Select subsets of immune effector cells have the greatest propensity to mediate antitumor responses. However, procuring these subsets is challenging, and cell-based immunotherapy is hampered by limited effector-cell persistence and lack of on-demand availability. To address these limitations, we generated a triple-gene-edited induced pluripotent stem cell (iPSC). The clonal iPSC line was engineered to express a high affinity, non-cleavable version of the Fc receptor CD16a and a membrane-bound interleukin (IL)-15/IL-15R fusion protein. The third edit was a knockout of the ecto-enzyme CD38, which hydrolyzes NAD⁺. Natural killer (NK) cells derived from these uniformly engineered iPSCs, termed iADAPT, displayed metabolic features and gene expression profiles mirroring those of cytomegalovirus-induced adaptive NK cells. iADAPT NK cells persisted in vivo in the absence of exogenous cytokine and elicited superior antitumor activity.
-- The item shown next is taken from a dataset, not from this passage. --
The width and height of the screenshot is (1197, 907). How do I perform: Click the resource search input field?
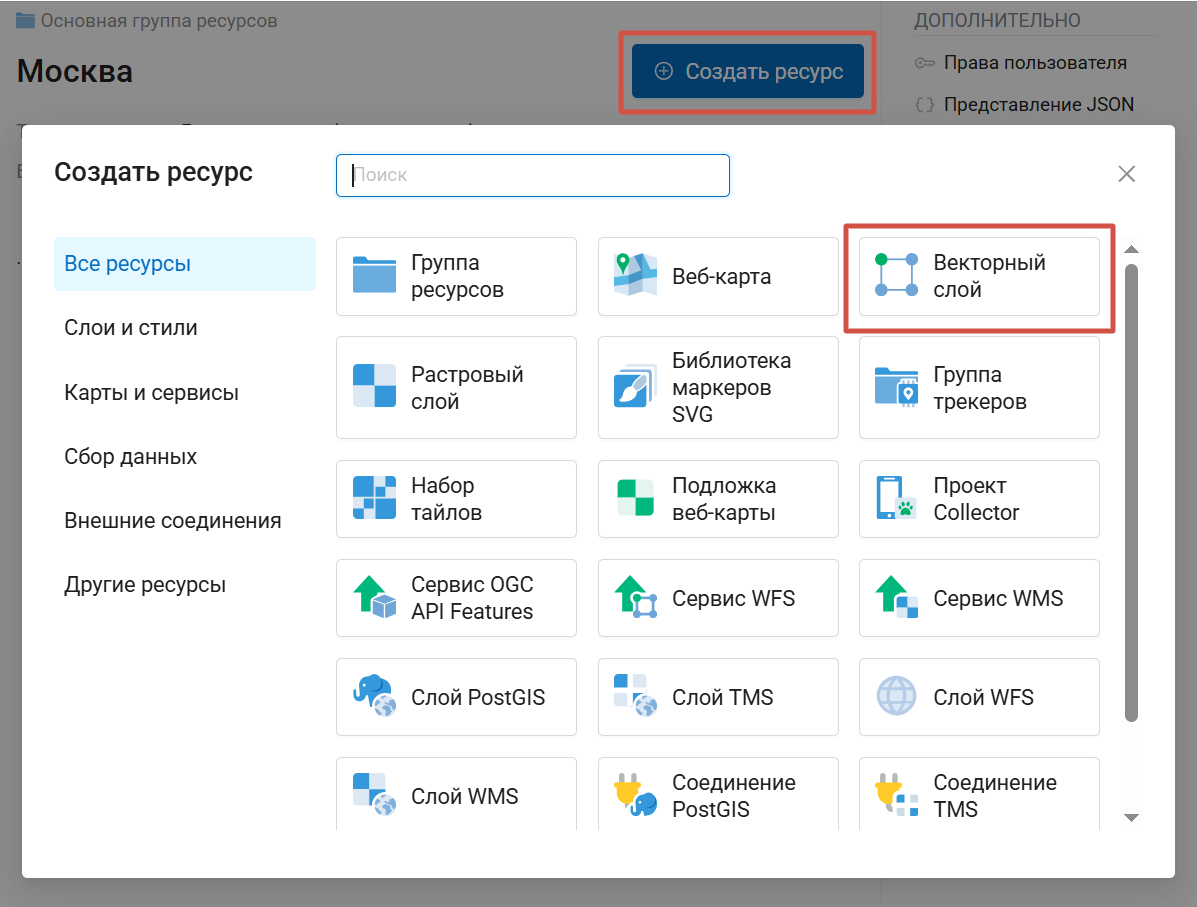pyautogui.click(x=533, y=175)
Our findings suggest that unique subsets of the immune system can be modeled through iPSC technology for effective treatment of patients with advanced cancer.
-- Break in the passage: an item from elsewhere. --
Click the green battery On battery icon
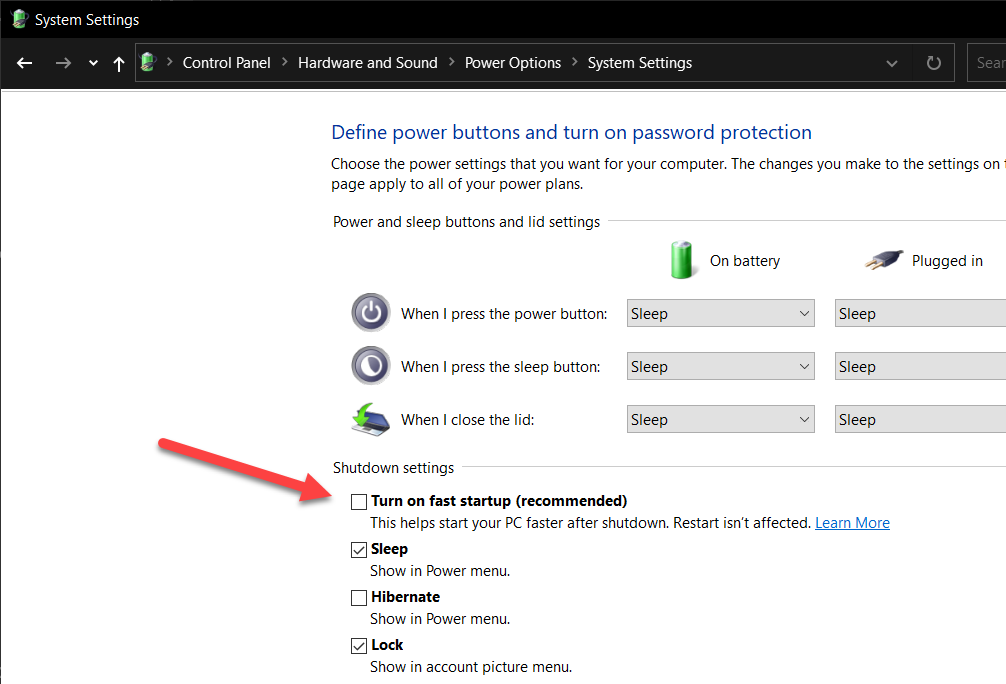Screen dimensions: 1006x684 click(x=683, y=260)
选定的免疫效应细胞亚群最有可能介导抗肿瘤反应。然而，获得这些子集具有挑战性，并且基于细胞的免疫疗法受到有限的效应细胞持久性和缺乏按需可用性的阻碍。为了解决这些限制，我们生成了三重基因编辑的诱导多能干细胞 (iPSC)。克隆 iPSC 细胞系被设计为表达高亲和力、不可切割的 Fc 受体 CD16a 和膜结合白细胞介素 (IL)-15/IL-15R 融合蛋白。第三次编辑是外酶 CD38 的敲除，它水解 NAD ⁺. 来自这些统一改造的 iPSC 的自然杀伤 (NK) 细胞，称为 iADAPT，显示出与巨细胞病毒诱导的适应性 NK 细胞相似的代谢特征和基因表达谱。iADAPT NK 细胞在没有外源性细胞因子的情况下在体内持续存在并引发优异的抗肿瘤活性。我们的研究结果表明，可以通过 iPSC 技术对免疫系统的独特子集进行建模，以有效治疗晚期癌症患者。